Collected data
:::

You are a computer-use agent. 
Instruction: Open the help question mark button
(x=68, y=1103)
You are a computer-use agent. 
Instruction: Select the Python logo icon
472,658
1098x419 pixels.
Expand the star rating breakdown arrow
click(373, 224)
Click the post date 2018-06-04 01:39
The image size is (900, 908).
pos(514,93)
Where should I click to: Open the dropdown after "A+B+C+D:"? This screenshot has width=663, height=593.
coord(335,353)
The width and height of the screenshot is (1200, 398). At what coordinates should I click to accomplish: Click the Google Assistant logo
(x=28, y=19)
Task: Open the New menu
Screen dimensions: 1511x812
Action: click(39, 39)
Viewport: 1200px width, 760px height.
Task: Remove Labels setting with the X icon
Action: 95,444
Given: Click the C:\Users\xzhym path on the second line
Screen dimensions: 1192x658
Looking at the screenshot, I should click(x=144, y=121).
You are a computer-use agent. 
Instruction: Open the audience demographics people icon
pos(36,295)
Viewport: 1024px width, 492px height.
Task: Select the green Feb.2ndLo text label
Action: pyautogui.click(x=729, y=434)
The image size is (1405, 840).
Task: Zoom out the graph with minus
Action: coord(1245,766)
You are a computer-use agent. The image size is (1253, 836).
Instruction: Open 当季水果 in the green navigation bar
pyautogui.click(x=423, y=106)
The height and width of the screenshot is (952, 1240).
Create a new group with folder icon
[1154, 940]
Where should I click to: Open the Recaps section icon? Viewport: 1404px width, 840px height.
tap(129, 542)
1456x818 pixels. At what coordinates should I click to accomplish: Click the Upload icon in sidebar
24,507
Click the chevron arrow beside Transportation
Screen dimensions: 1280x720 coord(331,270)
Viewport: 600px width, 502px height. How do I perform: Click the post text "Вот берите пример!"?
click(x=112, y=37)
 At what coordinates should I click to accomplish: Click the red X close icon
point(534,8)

:::

= Short task =
Pick out every line of the material that contains the string "text" and copy each one in full. Case counts.

= Result for this exercise =
Task: Select the green Feb.2ndLo text label
Viewport: 600px width, 502px height. How do I perform: Click the post text "Вот берите пример!"?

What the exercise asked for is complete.